• Extract:
# # # #
Tuesday, October 17, 2006

Studio 60: Better?

Spoilers for "Studio 60" just as soon as I take off my radio mic...

Wow. An episode where I didn't feel the need to yell at the TV even once -- or, at least, where Sorkin pre-empted my yelling at the last minute. Martha/Maureen delivering another speech about how Important this show is? Deftly undercut by the appearance of Tom in a lobster suit. The "Jenny Doesn't Have a Baby" sketch being the kind of thing "SNL" would dump after the second musical number? Matt admits it's not funny. The Nancy Grace sketch wasn't much better, but even there, Matt damned it with faint praise by referring to it simply as the best thing they had that week.

So with a minimum of Sorkin telling me one thing and showing me something else, I could appreciate the characters more. This was the first week, for instance, that I actually liked Harriet. And while the "Search and Destroy" subplot was another case of Aaron being way behind the curve in the TV business -- reality sleaze lost its mass appeal years ago, and all of the big current hits are about becoming rich, famous or both -- I really liked the scenes where Jordan stood up to Jack and then got Bob Wright (or whatever the character's name is) on her side. (A negative: how in the world does Jordan not know who Bill Parcells is?)
# # # #
• Directions: Transcribe word for word the portion of the Studio 60 review that opens with the words containing "Tuesday, October 17, 2006" and closes with "had that week.".

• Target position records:
# # # #
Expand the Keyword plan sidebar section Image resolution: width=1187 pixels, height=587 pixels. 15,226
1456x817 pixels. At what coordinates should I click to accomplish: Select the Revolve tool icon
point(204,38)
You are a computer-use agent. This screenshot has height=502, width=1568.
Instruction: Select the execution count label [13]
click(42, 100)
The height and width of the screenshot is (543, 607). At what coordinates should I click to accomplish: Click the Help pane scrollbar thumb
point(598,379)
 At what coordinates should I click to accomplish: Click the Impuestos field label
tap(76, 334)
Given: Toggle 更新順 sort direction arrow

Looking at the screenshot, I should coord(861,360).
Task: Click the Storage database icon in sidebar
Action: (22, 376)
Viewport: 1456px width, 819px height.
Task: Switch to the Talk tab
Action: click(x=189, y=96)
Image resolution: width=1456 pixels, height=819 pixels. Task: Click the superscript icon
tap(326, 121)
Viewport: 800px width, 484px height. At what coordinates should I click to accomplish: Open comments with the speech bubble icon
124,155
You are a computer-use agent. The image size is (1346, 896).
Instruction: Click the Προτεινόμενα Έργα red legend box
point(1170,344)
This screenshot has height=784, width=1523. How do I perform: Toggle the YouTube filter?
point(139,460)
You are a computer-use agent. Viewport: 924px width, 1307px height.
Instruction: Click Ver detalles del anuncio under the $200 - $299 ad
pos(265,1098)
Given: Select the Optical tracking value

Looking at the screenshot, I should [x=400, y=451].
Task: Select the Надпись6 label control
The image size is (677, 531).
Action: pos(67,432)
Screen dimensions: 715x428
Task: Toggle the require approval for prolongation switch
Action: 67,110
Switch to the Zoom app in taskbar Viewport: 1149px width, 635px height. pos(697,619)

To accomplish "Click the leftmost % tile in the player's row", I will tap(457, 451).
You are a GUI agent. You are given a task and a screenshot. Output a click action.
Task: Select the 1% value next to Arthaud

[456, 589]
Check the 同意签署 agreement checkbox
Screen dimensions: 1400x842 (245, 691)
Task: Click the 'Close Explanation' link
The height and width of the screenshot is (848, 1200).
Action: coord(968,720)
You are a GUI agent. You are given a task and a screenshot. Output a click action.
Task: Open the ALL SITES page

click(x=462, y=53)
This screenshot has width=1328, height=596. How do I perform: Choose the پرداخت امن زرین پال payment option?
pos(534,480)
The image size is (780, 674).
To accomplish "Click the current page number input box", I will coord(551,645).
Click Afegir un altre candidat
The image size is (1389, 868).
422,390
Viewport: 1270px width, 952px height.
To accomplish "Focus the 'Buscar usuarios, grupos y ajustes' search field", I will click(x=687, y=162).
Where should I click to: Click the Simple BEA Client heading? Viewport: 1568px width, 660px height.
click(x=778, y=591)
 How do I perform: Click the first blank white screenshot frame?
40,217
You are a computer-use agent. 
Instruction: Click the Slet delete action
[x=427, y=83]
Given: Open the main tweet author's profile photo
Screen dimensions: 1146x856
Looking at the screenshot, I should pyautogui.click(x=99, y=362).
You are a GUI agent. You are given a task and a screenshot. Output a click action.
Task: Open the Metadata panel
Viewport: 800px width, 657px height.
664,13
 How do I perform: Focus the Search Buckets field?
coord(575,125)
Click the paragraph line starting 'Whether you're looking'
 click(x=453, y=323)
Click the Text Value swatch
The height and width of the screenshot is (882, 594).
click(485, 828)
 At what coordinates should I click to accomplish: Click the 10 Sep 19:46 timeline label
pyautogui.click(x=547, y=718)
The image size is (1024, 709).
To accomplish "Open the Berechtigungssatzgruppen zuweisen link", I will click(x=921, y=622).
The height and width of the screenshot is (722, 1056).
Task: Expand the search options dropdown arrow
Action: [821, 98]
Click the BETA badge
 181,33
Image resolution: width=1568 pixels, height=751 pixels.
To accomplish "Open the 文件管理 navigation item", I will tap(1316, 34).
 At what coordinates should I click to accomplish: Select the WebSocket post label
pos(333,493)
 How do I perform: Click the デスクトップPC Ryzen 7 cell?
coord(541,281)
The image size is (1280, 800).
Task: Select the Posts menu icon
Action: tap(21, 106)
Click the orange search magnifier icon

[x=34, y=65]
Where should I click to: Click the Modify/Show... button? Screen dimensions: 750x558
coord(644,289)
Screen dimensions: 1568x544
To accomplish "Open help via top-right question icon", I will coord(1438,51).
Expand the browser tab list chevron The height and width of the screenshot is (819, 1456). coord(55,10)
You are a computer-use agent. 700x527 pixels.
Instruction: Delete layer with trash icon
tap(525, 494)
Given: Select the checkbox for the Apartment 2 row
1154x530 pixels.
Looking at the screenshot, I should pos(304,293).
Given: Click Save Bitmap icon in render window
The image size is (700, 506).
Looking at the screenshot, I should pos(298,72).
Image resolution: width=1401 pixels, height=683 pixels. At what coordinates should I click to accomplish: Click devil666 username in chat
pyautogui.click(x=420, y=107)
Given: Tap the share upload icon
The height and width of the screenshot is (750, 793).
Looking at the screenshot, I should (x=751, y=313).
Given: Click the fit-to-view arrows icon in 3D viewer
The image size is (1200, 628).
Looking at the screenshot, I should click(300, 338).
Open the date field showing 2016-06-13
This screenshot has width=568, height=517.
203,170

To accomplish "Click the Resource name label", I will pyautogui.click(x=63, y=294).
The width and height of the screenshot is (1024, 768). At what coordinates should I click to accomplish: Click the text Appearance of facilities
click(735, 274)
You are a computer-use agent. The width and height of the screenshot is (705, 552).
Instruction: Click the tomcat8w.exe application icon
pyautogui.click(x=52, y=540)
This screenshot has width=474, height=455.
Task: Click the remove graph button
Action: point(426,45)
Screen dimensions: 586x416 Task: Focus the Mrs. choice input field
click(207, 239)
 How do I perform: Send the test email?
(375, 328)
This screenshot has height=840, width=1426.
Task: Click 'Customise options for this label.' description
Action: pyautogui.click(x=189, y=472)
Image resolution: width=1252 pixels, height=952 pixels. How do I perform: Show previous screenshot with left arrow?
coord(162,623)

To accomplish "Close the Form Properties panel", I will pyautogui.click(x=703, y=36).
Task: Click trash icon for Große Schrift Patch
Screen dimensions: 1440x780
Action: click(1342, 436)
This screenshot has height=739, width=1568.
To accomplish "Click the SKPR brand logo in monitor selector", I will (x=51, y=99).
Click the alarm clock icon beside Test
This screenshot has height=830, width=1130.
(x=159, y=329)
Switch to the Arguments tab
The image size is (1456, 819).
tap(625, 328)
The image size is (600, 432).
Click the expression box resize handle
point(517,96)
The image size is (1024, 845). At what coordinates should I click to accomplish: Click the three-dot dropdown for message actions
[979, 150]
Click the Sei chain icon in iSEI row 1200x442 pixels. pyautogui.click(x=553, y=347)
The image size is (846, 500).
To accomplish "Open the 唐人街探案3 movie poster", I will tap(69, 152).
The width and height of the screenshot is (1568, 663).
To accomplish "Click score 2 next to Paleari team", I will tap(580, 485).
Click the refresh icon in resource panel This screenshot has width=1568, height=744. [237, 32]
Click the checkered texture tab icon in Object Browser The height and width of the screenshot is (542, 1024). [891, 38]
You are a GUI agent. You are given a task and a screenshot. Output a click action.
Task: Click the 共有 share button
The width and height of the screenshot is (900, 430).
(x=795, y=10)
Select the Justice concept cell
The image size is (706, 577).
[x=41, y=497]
# # # #
• Answer to this exercise:
Tuesday, October 17, 2006

Studio 60: Better?

Spoilers for "Studio 60" just as soon as I take off my radio mic...

Wow. An episode where I didn't feel the need to yell at the TV even once -- or, at least, where Sorkin pre-empted my yelling at the last minute. Martha/Maureen delivering another speech about how Important this show is? Deftly undercut by the appearance of Tom in a lobster suit. The "Jenny Doesn't Have a Baby" sketch being the kind of thing "SNL" would dump after the second musical number? Matt admits it's not funny. The Nancy Grace sketch wasn't much better, but even there, Matt damned it with faint praise by referring to it simply as the best thing they had that week.